Tuesday, August 2, 2011

5 weeks!

I can't believe that it's already been 5 weeks since my surgery!!! Time is seriously flying. Only 7 more weeks until my other replacement surgery, and I'm stoked! This next one should a breeze since I already know what to expect, and hopefully I can sneak out of the hospital and back home a day or two earlier than I did last time...lol. Or maybe I'll just stay in for the extra alone time...kidding!

I did the dishes today for the first time since I've been home. Yea, that chore hasn't changed much, stinks as much as it did then. Of course it was only like 5 dishes so it really wasn't that bad - haha!

For awhile there I was slacking on my exercises daily. I'd do a few of them but not all. The past couple days I've done much better. I've done the full set of them once a day, and then half sets a few other times in the day (the seated ones that is). Today tho, I'm going to get on it and get the full second set done later this evening.
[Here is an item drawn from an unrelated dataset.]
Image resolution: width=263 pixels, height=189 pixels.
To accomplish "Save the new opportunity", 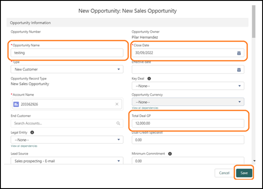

Today is also a "test day" for me. I decided that it's time to get off the hard meds, and move on to the OTC ones. I asked Dad to pick up some regular Tylenol (ok, maybe extra strength, but you get the idea), so I can wean off of the Tylenol w/ Codeine that I was sent home with. So far today I haven't taken anything at all. I'm seeing how long I can go without any at all and so far so good. The last time I had any meds was last night before bed around 2am...yea yea, way too late but that's a whole different issue I'm working on. If anything though, I want to try and only take the OTC Tylenol during the day, and then take the prescription before bed, and then after a few days try the OTC before bed and see how it works out. We shall see!